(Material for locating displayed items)
####################
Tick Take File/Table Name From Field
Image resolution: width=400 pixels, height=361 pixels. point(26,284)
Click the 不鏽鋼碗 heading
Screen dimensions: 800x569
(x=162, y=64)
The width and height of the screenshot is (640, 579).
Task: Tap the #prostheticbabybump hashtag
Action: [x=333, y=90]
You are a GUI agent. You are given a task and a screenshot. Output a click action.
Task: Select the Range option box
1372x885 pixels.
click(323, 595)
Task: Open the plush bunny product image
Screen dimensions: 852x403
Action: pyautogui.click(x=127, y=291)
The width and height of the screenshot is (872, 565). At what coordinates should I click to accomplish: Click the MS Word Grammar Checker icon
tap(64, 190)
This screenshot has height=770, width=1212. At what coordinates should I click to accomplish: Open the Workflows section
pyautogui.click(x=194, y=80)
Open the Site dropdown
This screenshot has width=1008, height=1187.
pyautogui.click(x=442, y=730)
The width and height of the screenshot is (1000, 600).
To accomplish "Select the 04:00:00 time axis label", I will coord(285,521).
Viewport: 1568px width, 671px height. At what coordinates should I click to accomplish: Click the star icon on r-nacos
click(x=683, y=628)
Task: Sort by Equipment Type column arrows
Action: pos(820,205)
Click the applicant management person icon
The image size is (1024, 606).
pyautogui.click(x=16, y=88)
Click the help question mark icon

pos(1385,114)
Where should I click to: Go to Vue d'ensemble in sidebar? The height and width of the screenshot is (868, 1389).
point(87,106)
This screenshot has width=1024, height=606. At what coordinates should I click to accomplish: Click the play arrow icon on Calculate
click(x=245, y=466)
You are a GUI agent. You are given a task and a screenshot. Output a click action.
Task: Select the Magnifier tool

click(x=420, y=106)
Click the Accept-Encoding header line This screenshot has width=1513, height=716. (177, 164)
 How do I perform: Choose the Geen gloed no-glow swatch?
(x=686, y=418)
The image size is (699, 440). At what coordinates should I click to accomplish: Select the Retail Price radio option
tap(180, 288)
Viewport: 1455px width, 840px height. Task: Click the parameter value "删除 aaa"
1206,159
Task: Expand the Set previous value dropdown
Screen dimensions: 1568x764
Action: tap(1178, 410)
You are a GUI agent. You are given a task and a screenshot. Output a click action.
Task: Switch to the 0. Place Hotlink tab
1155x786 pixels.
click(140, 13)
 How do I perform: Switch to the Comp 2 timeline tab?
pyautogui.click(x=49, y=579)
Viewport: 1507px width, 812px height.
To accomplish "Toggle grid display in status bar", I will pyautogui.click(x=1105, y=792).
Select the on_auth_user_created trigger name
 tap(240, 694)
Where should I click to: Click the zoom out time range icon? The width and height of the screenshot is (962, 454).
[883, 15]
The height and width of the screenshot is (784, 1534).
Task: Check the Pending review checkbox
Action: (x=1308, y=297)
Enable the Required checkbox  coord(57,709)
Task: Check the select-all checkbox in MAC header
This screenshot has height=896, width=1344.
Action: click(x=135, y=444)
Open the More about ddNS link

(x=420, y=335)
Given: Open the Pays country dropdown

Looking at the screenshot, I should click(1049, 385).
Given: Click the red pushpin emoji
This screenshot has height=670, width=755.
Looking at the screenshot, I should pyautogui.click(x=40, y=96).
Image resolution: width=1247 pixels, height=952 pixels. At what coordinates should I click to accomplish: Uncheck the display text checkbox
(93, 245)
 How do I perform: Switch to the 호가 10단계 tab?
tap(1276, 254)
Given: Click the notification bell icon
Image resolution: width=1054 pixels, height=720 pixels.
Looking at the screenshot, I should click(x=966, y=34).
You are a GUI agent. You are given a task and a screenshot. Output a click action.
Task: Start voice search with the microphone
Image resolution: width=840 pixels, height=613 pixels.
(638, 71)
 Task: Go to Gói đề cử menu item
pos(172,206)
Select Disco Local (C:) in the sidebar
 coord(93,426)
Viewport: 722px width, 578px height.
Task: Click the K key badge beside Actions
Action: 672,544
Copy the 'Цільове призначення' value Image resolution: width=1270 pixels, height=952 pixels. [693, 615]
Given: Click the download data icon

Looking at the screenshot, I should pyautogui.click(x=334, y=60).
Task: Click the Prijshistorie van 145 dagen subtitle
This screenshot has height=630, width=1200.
####################
## Task statement
Turn the lines of the material above into a numbered list, leaving out any blank lines.

## Result below
1. Tick Take File/Table Name From Field
2. Image resolution: width=400 pixels, height=361 pixels. point(26,284)
3. Click the 不鏽鋼碗 heading
4. Screen dimensions: 800x569
5. (x=162, y=64)
6. The width and height of the screenshot is (640, 579).
7. Task: Tap the #prostheticbabybump hashtag
8. Action: [x=333, y=90]
9. You are a GUI agent. You are given a task and a screenshot. Output a click action.
10. Task: Select the Range option box
11. 1372x885 pixels.
12. click(323, 595)
13. Task: Open the plush bunny product image
14. Screen dimensions: 852x403
15. Action: pyautogui.click(x=127, y=291)
16. The width and height of the screenshot is (872, 565). At what coordinates should I click to accomplish: Click the MS Word Grammar Checker icon
17. tap(64, 190)
18. This screenshot has height=770, width=1212. At what coordinates should I click to accomplish: Open the Workflows section
19. pyautogui.click(x=194, y=80)
20. Open the Site dropdown
21. This screenshot has width=1008, height=1187.
22. pyautogui.click(x=442, y=730)
23. The width and height of the screenshot is (1000, 600).
24. To accomplish "Select the 04:00:00 time axis label", I will coord(285,521).
25. Viewport: 1568px width, 671px height. At what coordinates should I click to accomplish: Click the star icon on r-nacos
26. click(x=683, y=628)
27. Task: Sort by Equipment Type column arrows
28. Action: pos(820,205)
29. Click the applicant management person icon
30. The image size is (1024, 606).
31. pyautogui.click(x=16, y=88)
32. Click the help question mark icon
33. pos(1385,114)
34. Where should I click to: Go to Vue d'ensemble in sidebar? The height and width of the screenshot is (868, 1389).
35. point(87,106)
36. This screenshot has width=1024, height=606. At what coordinates should I click to accomplish: Click the play arrow icon on Calculate
37. click(x=245, y=466)
38. You are a GUI agent. You are given a task and a screenshot. Output a click action.
39. Task: Select the Magnifier tool
40. click(x=420, y=106)
41. Click the Accept-Encoding header line This screenshot has width=1513, height=716. (177, 164)
42.  How do I perform: Choose the Geen gloed no-glow swatch?
43. (x=686, y=418)
44. The image size is (699, 440). At what coordinates should I click to accomplish: Select the Retail Price radio option
45. tap(180, 288)
46. Viewport: 1455px width, 840px height. Task: Click the parameter value "删除 aaa"
47. 1206,159
48. Task: Expand the Set previous value dropdown
49. Screen dimensions: 1568x764
50. Action: tap(1178, 410)
51. You are a GUI agent. You are given a task and a screenshot. Output a click action.
52. Task: Switch to the 0. Place Hotlink tab
53. 1155x786 pixels.
54. click(140, 13)
55.  How do I perform: Switch to the Comp 2 timeline tab?
56. pyautogui.click(x=49, y=579)
57. Viewport: 1507px width, 812px height.
58. To accomplish "Toggle grid display in status bar", I will pyautogui.click(x=1105, y=792).
59. Select the on_auth_user_created trigger name
60.  tap(240, 694)
61. Where should I click to: Click the zoom out time range icon? The width and height of the screenshot is (962, 454).
62. [883, 15]
63. The height and width of the screenshot is (784, 1534).
64. Task: Check the Pending review checkbox
65. Action: (x=1308, y=297)
66. Enable the Required checkbox  coord(57,709)
67. Task: Check the select-all checkbox in MAC header
68. This screenshot has height=896, width=1344.
69. Action: click(x=135, y=444)
70. Open the More about ddNS link
71. (x=420, y=335)
72. Given: Open the Pays country dropdown
73. Looking at the screenshot, I should click(1049, 385).
74. Given: Click the red pushpin emoji
75. This screenshot has height=670, width=755.
76. Looking at the screenshot, I should pyautogui.click(x=40, y=96).
77. Image resolution: width=1247 pixels, height=952 pixels. At what coordinates should I click to accomplish: Uncheck the display text checkbox
78. (93, 245)
79.  How do I perform: Switch to the 호가 10단계 tab?
80. tap(1276, 254)
81. Given: Click the notification bell icon
82. Image resolution: width=1054 pixels, height=720 pixels.
83. Looking at the screenshot, I should click(x=966, y=34).
84. You are a GUI agent. You are given a task and a screenshot. Output a click action.
85. Task: Start voice search with the microphone
86. Image resolution: width=840 pixels, height=613 pixels.
87. (638, 71)
88.  Task: Go to Gói đề cử menu item
89. pos(172,206)
90. Select Disco Local (C:) in the sidebar
91.  coord(93,426)
92. Viewport: 722px width, 578px height.
93. Task: Click the K key badge beside Actions
94. Action: 672,544
95. Copy the 'Цільове призначення' value Image resolution: width=1270 pixels, height=952 pixels. [693, 615]
96. Given: Click the download data icon
97. Looking at the screenshot, I should pyautogui.click(x=334, y=60).
98. Task: Click the Prijshistorie van 145 dagen subtitle
99. This screenshot has height=630, width=1200.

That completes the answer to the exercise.